Em média, 91,4% das mortes violentas intencionais vitimaram homens, enquanto 8,6%, mulheres. Já em relação a óbitos em intervenções policiais, 99,2% das vítimas eram do sexo masculino: 76,5% eram negros, o principal grupo vitimado pela violência, independentemente da ocorrência registrada; mas chegaram a ser 83,1% das vítimas de intervenções policiais. Mesmo entre os latrocínios, que são os roubos seguidos de morte, a vitimização de pessoas negras é maior do que a participação proporcional delas na composição demográfica da população brasileira.

A morte de jovens se mantém no patamar de metade dos casos: 50,3% das vítimas em 2022 tinham entre 12 e 29 anos. Dentre os mortos em intervenções policiais, foram 75% das vítimas. Outra questão alarmante são os estupros e estupros de vulnerável, a maior incidência já registrada: 74.930 vítimas, sendo 88,7% mulheres e 11,3% homens. A taxa cresceu 8,2% e chegou a 36,9 casos a cada 100 mil habitantes. Exclusivamente os casos estupro somaram 18.110 vítimas em 2022, um crescimento de 7% em relação ao ano anterior. Já os casos de estupro de vulnerável, com um total de 56.820 vítimas, teve incremento de 8,6%. Cerca de 24,2% das vítimas de estupros, em 2022, foram homens e mulheres com mais de 14 anos, e que 75,8% eram incapazes de consentir, fosse pela idade (menores de 14 anos), ou por qualquer outro motivo (deficiência ou enfermidade).

O estupro de crianças e adolescentes, a maioria dentro de casa, é gritante: 10,4% das vítimas de estupro eram bebês e crianças, com idade entre 0 e 4 anos; 17,7% das vítimas tinham entre 5 e 9 anos e 33,2% entre 10 e 13 anos (a faixa etária mais afetada pelo crime).
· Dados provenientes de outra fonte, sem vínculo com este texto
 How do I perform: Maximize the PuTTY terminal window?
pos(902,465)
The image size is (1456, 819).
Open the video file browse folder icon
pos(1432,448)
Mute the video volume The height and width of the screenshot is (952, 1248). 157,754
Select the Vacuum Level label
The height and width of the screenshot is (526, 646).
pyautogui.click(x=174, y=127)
Segundo os dados, 61,4% das vítimas tinham no máximo 13 anos. Na maioria dos casos, os abusadores eram conhecidos das vítimas (82,7%), e apenas 17,3% estranhos. Entre as crianças e os adolescentes na faixa de menos de 1 ano e 13 anos de idade vítimas de estupro, os principais autores são familiares (64,4% dos casos) e 21,6% são conhecidos da vítima, mas sem relação de parentesco.
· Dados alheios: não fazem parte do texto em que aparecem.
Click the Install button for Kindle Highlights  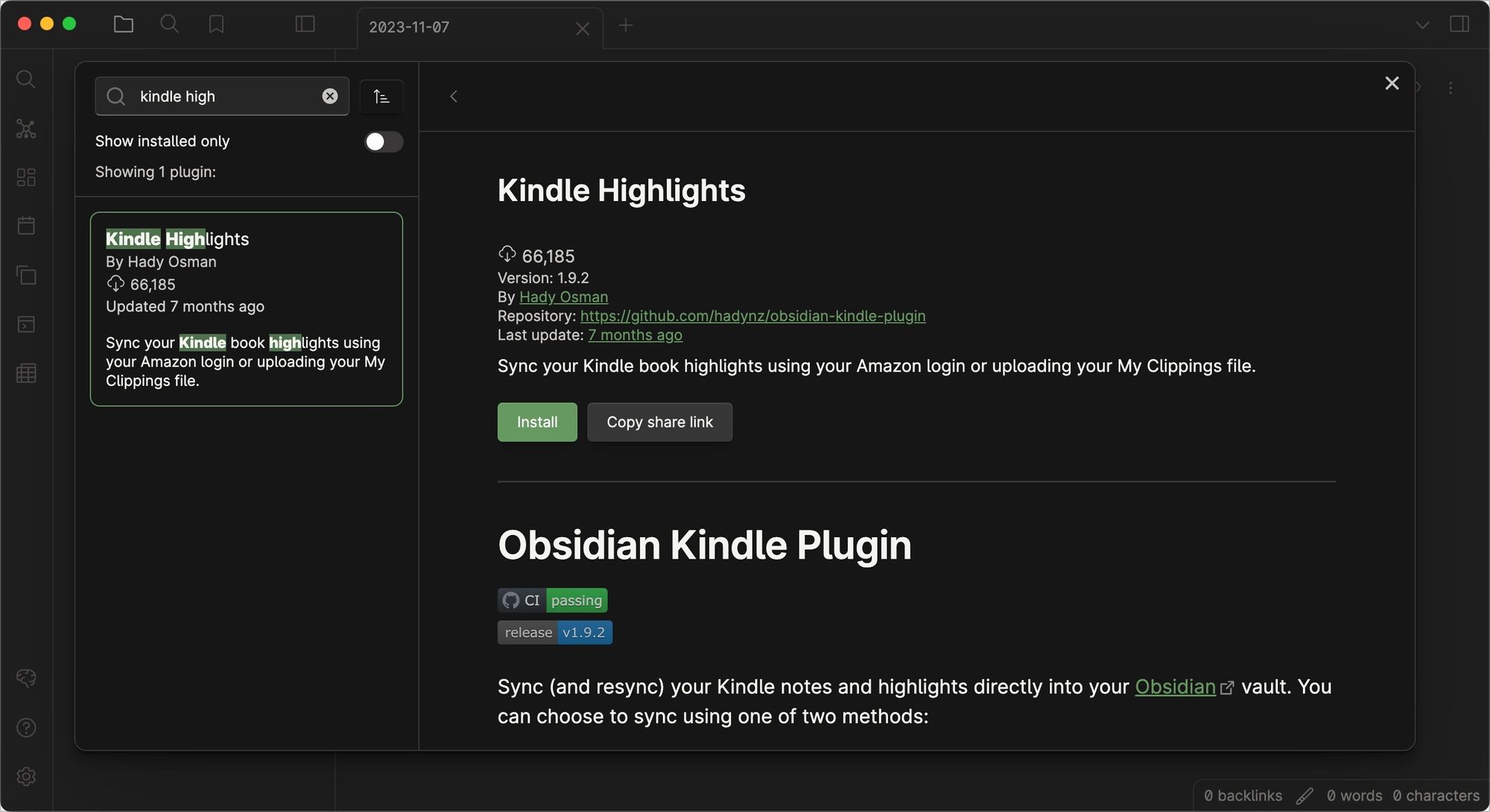pyautogui.click(x=537, y=421)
O país gastou R$ 124 bilhões com segurança pública no ano passado e houve um aumento de 12% dos investimento dos estados e municípios. Entretanto, é necessário um estudo sobre a qualidade desses gastos, comparando-os aos indicadores de mortes e estupros. Medidas relativamente simples, de baixo custo e alto impacto, podem ter grande eficácia na redução da violência. Por exemplo, o uso inteligente e integrado de câmeras de vigilância nas cidades e estradas pelos serviços de segurança, o uso de câmeras nos veículos e uniformes de policiais militares, e o "botão do pânico" por pessoas que foram vítimas de agressões domésticas.